И сестры встают, а может, встает одна Вероника и ищет в большой отцовской библиотеке, и возвращается с книгой Касереса «По дороге большой полярной пирамиды», опубликованной, когда поэту было всего двадцать. Сестры Гармендия, а может, только Анхелика, как-то слышали, что, дескать, собираются переиздать собрание сочинений Касереса – легенды нашего поколения, поэтому неудивительно, что Руис-Тагле вспомнил о нем (хотя у поэзии Касереса нет ничего общего со стихами сестер Гармендия; у Виолеты Парра – да, у Никанора – да, но не у Касереса). А он вспоминает Энн Секстон, Элизабет Бишоп и Дэниз Левертов [11] (поэтесс, которых любят сестры Гармендия и которых они как-то переводили и читали свои переводы в студии, к глубокому удовлетворению Хуана Штайна). А потом все вместе смеются над ничегошеньки не понимающей тетей, и едят домашнее печенье, и играют на гитаре, и кто-то замечает служанку, которая смотрит на них, стоя в темном коридоре и не решаясь войти, а тетя говорит: да иди же сюда, Амалия, не дичись. И служанка, привлеченная музыкой и шумным весельем, делает два шага, только два шага, а потом наступает ночь, и вечеринка заканчивается.
11
Секстон Энн(1928–1974) – американская поэтесса, лауреат Пулицеровской премии; Бишоп Элизабет(1911–1979) – американская поэтесса, лауреат Пулицеровской премии; Левертов Дэниз(1923–1997) – англо-американская поэтесса, родилась в Англии, замужем за американским писателем Митчелом Гудманом, вся творческая жизнь прошла в США.
Несколько часов спустя Альберто Руис-Тагле, хотя мне уже следовало бы называть его Карлосом Видером, поднимается.
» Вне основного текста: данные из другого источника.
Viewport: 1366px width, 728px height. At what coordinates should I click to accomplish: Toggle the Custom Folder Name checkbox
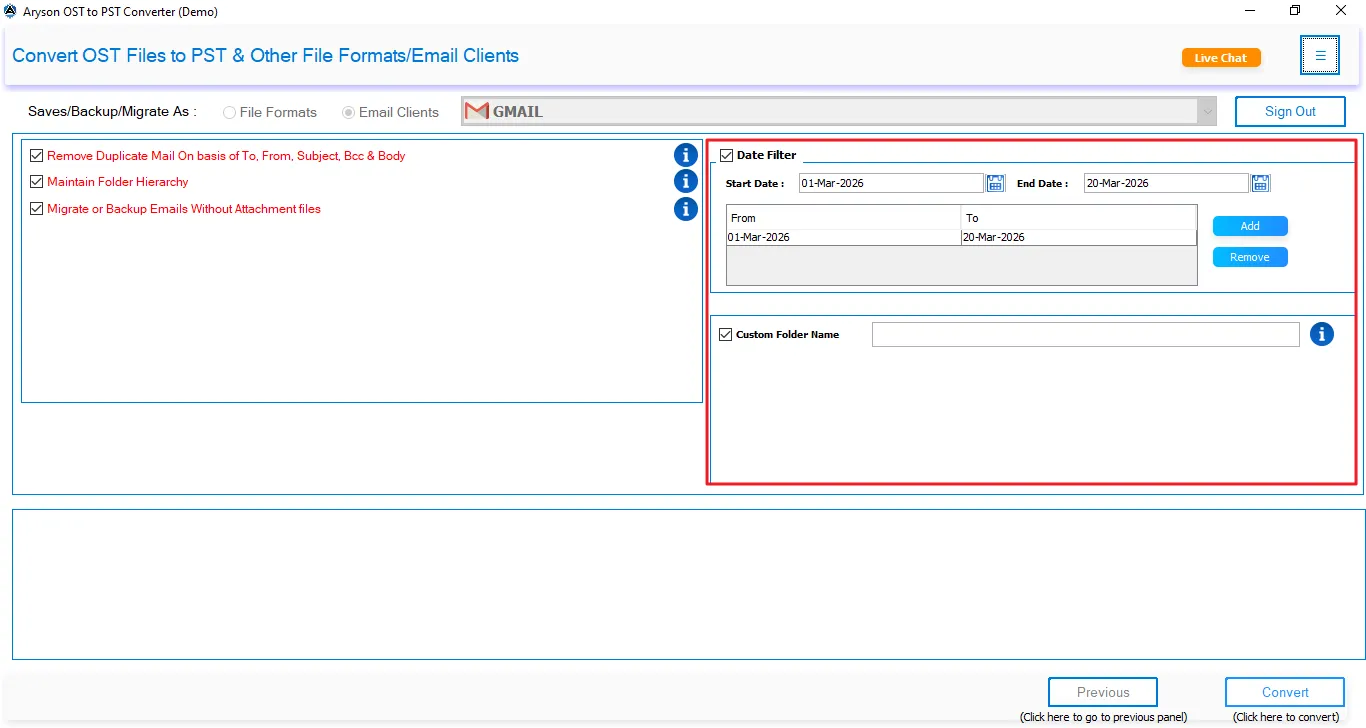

Все спят. Возможно, он спал с Вероникой Гармендия. Это не важно. (Я хочу сказать, уже не важно, хотя конечно же в то время, к нашему несчастью, это было очень даже важно.) Могу утверждать, что Карлос Видер с уверенностью лунатика встал и в тишине обошел дом. Он ищет комнату тети. Его тень скользит по коридорам, где на стенах, вперемешку с глиняными тарелками и местной керамикой, развешаны картины Хулиана Гармендия и Марии Ойярсун (мне кажется, Насимьенто славится своим фаянсом или керамикой). Как бы то ни было, Видер очень осторожно открывает двери. Наконец, он находит комнату тети на первом этаже, возле кухни. Наверняка напротив располагается комната служанки. Как раз когда он скользнул в глубь комнаты, послышался шум приближающегося к дому автомобиля. Видер улыбнулся и заторопился. Одним прыжком он достигает изголовья кровати. В правой руке он сжимает крюк. Эма Ойярсун безмятежно спит. Видер выдергивает подушку и закрывает ей лицо. В следующее мгновение он одним движением вспарывает несчастной горло. В эту самую минуту автомобиль тормозит около дома. А Видер уже влетел в комнату служанки, но кровать пуста. Какую-то секунду Видер не знает, что делать: он хочет измолотить кровать пинками, вдребезги разбить старый ободранный деревянный комод, где свалены вещи Амалии Малуэнды. Но это длится всего секунду. И вот он уже в дверях, дышит ровно и спокойно и уступает дорогу четверым мужчинам. Они приветствуют его движением головы (с явным уважением), глазами наглыми и непотребными обшаривая полумрак дома, ковры, жалюзи, будто желая сразу, с порога присмотреть, где будет удобней всего спрятаться. Но они не собираются прятаться. Они ищут тех, кто прячется от них.